Jason Arnold is walking through the detritus littering the Philadelphia Eagles post-game locker room, sidestepping assorted gloves, socks, athletic tape, empty Gatorade bottles, a discarded comb, an orange, a banana and even a toothbrush – used or unused is unclear.
Just an hour or so earlier, the Eagles completed a 31-0 decimation of the Las Vegas Raiders and Arnold, who works for a company called The Realest, is here to collect select game-worn jerseys and the nameplates that sit atop the players’ lockers. He’s already gathered two five-gallon paint buckets worth of freshly shorn grass from Lincoln Financial Field and the pads that wrap around each of the goalpost stanchions. Later, he’ll reclaim a custom-made LED sign that hung in the Eagles’ tunnel entrance to the field.

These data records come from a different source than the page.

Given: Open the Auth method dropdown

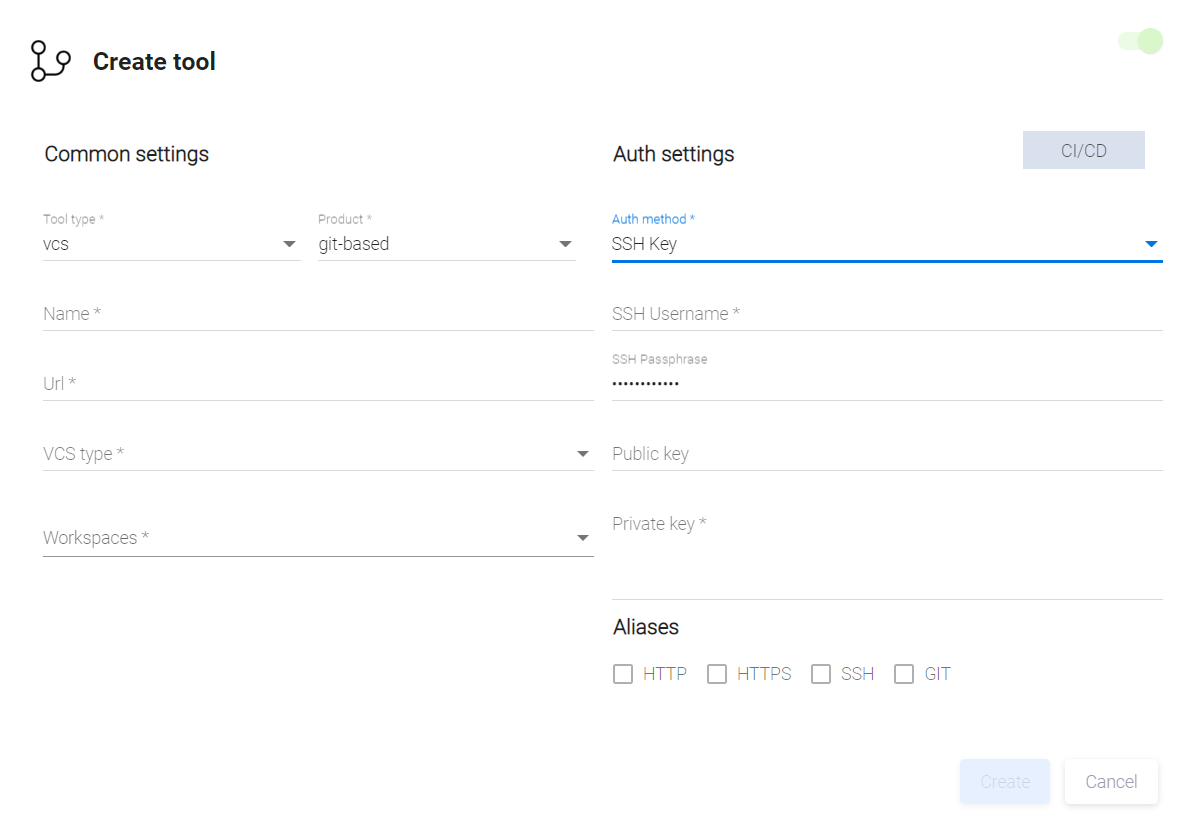Looking at the screenshot, I should pyautogui.click(x=886, y=244).
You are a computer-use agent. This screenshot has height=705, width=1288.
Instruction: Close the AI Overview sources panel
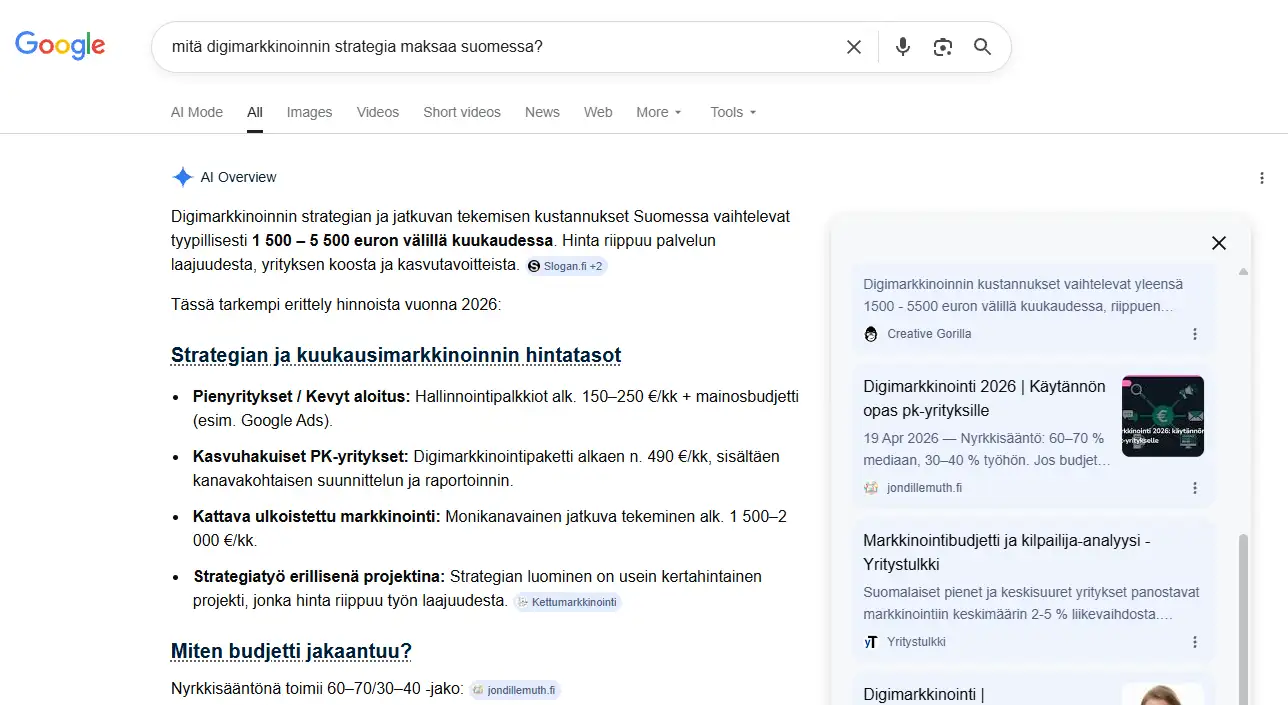[1218, 243]
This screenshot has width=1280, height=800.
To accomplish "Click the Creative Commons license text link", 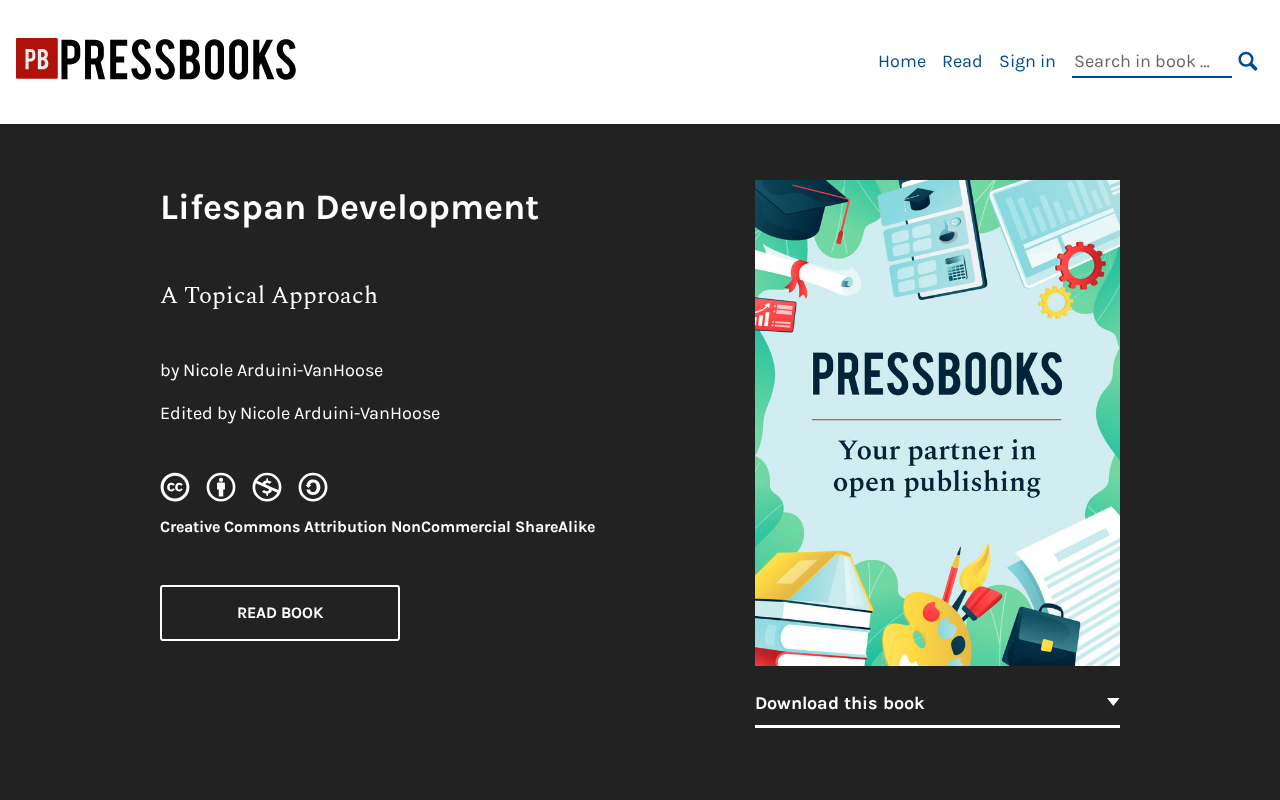I will [x=377, y=527].
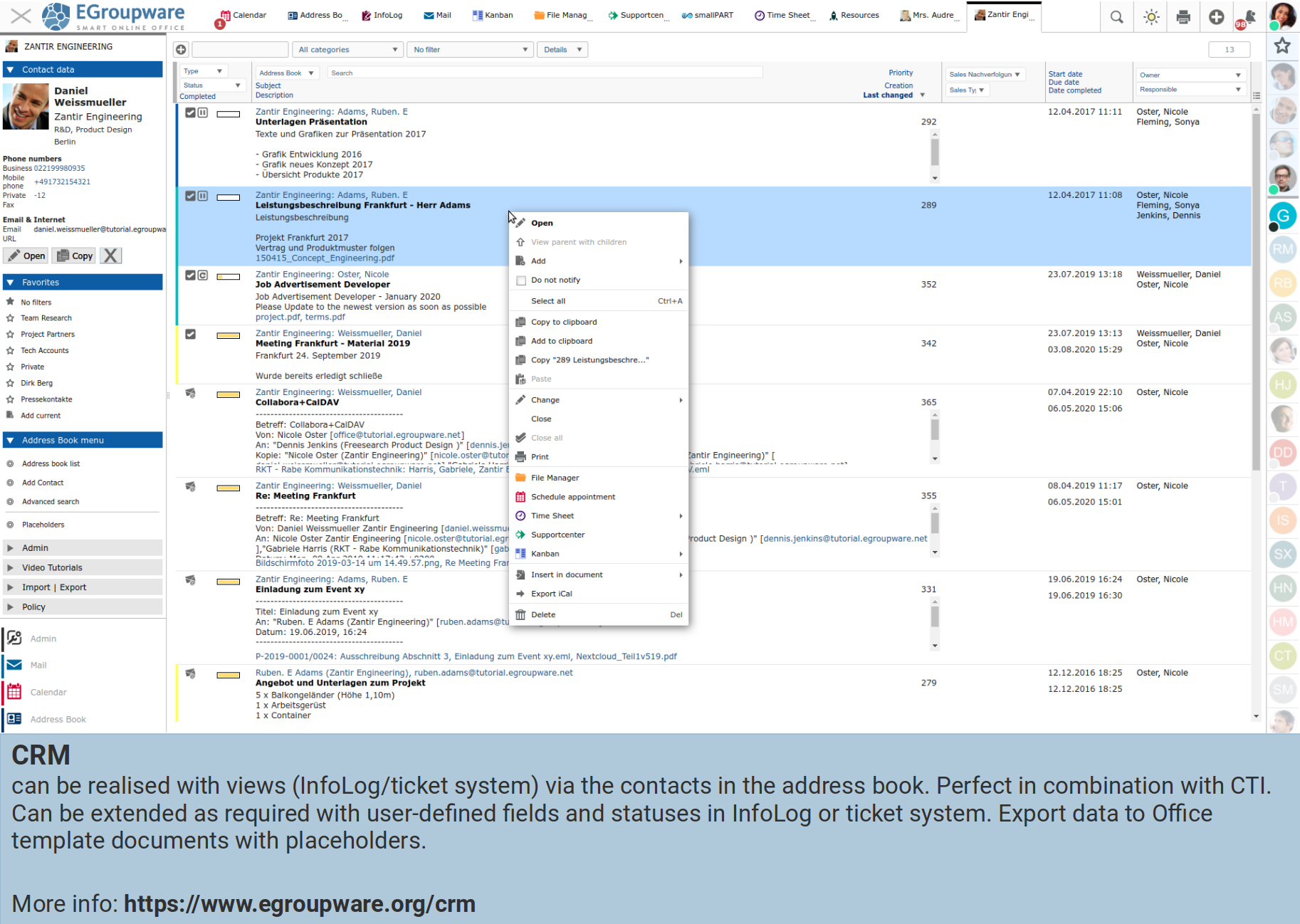
Task: Open the All categories dropdown
Action: (x=348, y=50)
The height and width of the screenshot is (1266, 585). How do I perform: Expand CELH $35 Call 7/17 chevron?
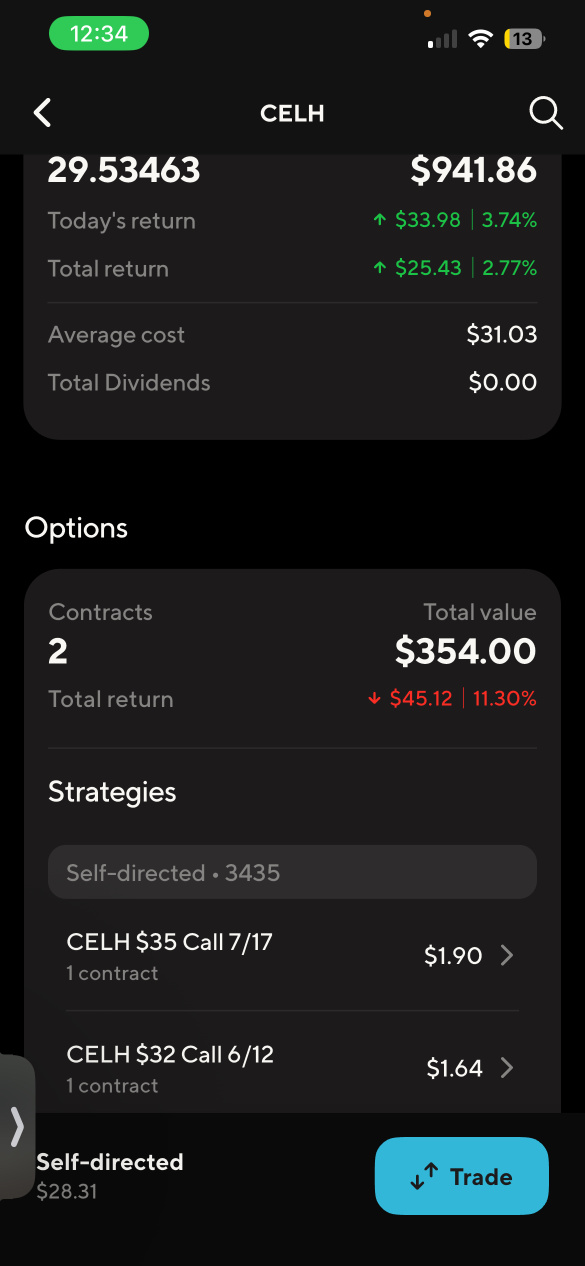(x=507, y=956)
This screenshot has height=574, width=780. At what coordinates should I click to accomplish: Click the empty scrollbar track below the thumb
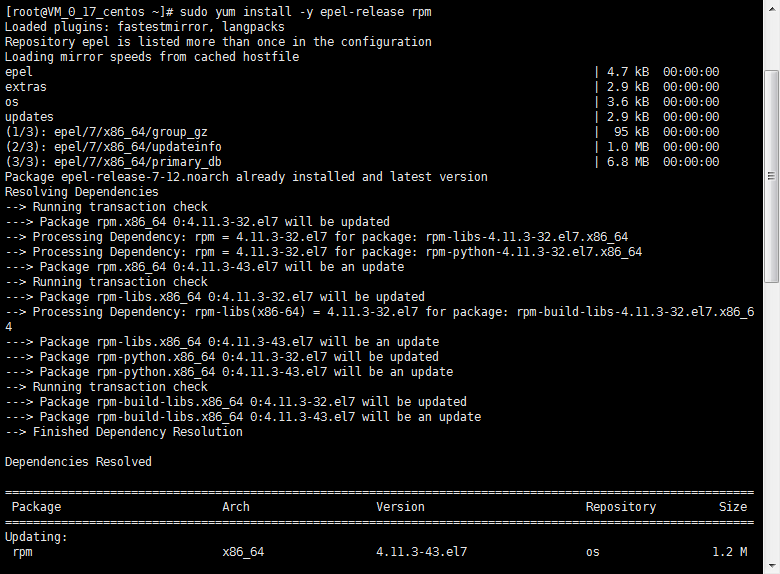point(771,420)
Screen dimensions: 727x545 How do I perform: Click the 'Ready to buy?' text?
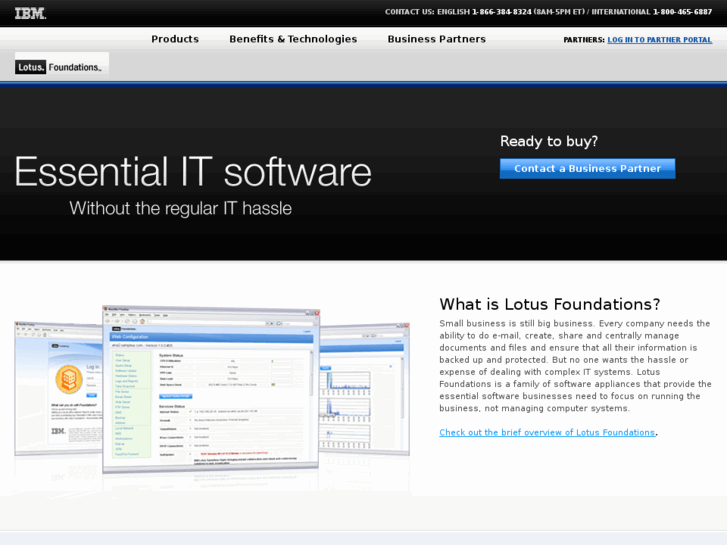coord(548,141)
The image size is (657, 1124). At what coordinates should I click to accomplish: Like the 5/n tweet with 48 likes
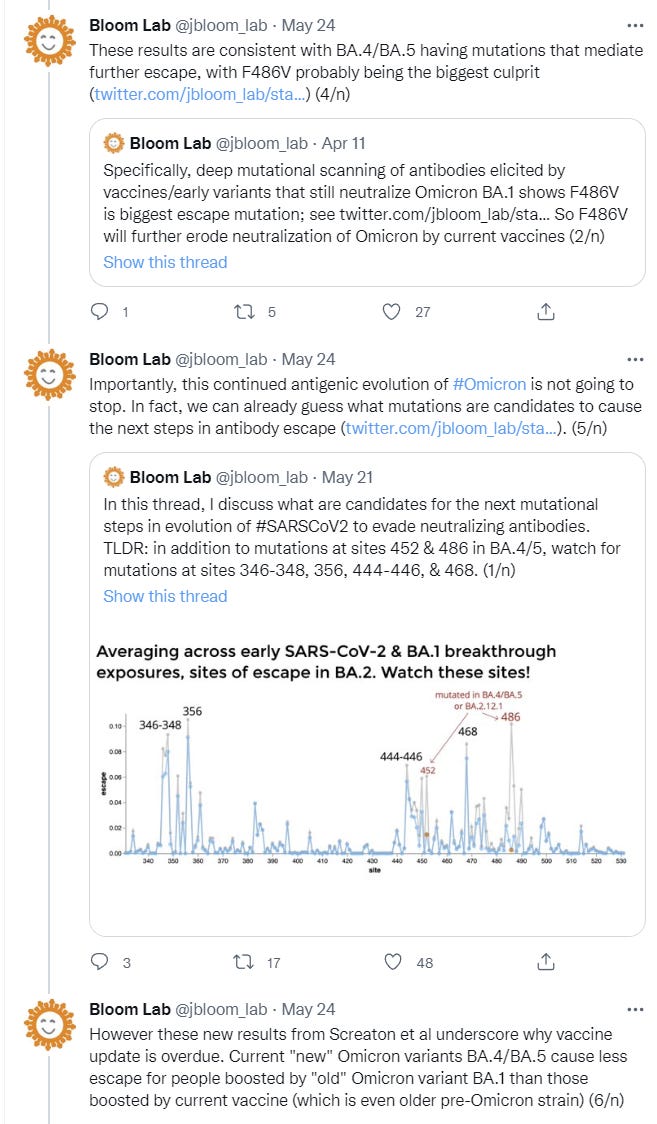pyautogui.click(x=393, y=962)
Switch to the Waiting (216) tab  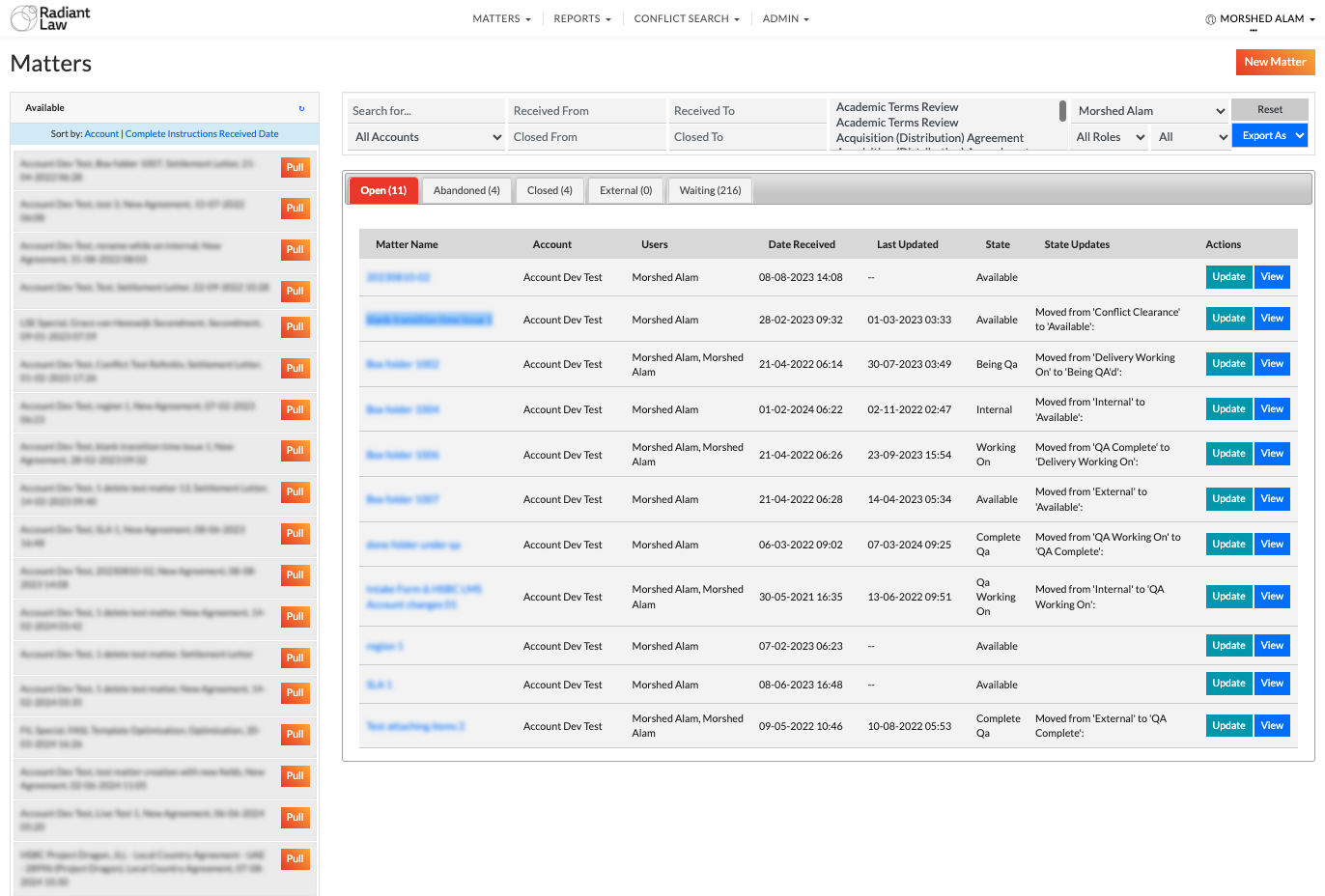tap(710, 190)
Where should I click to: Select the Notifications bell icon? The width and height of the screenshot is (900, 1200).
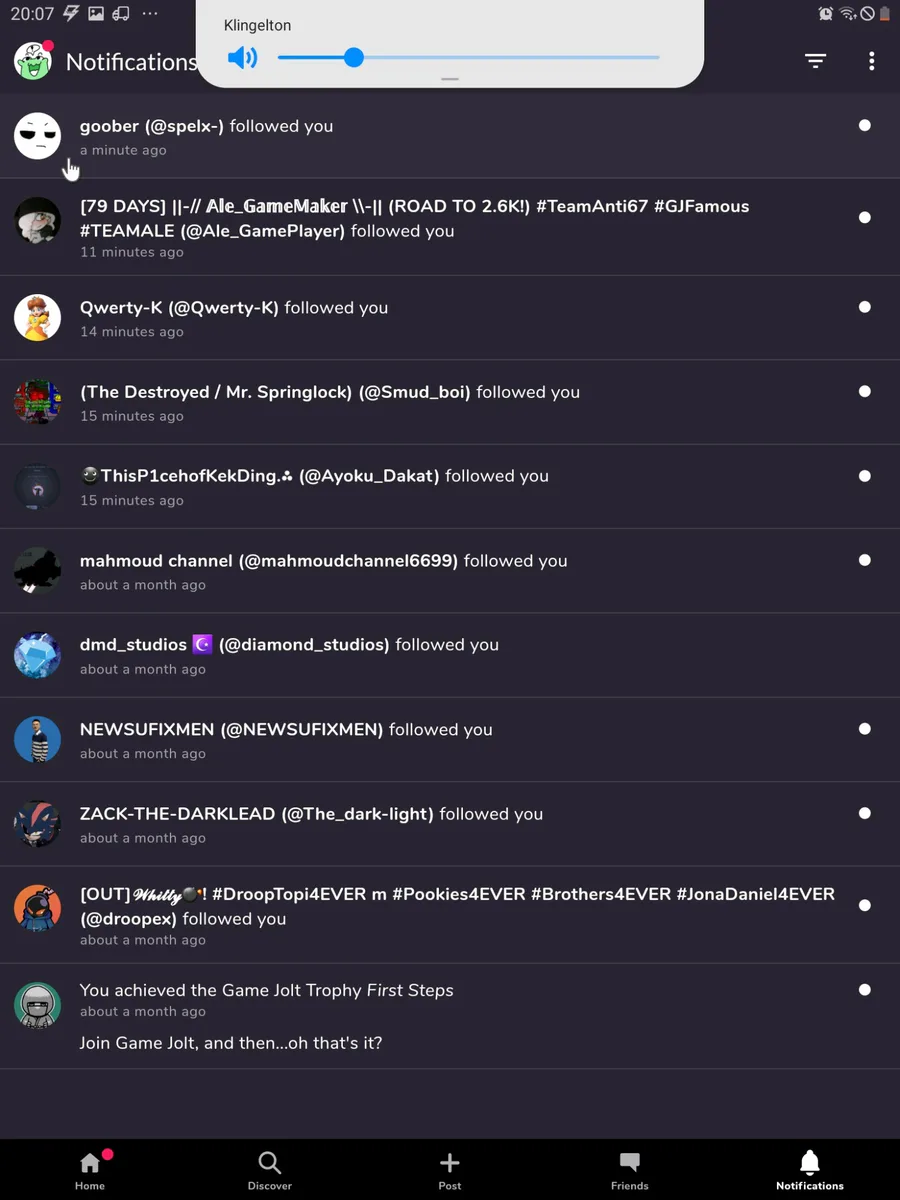coord(810,1170)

Photos of all of the stuff – right down to the grass clippings packaged to look like some sort of inedible cleat-trodden bottle of oregano – will be uploaded to the company’s website, where collectors can buy authenticated sports and entertainment memorabilia directly sourced from the teams, athletes and artists themselves.
And if all goes as planned, it all could eventually find its way into the hands and homes of rabid Eagles’ fans in a sporting upcycling, wherein one NFLer’s leftovers and laundry make for someone else’s treasure.
How The Realest, a barely three-year-old start-up, found its way into the inner sanctum of the defending Super Bowl champions is nearly as interesting as its cloak-and-dagger business, complete with proprietary invisible ink placed in a secret spot on select memorabilia by retired police officers.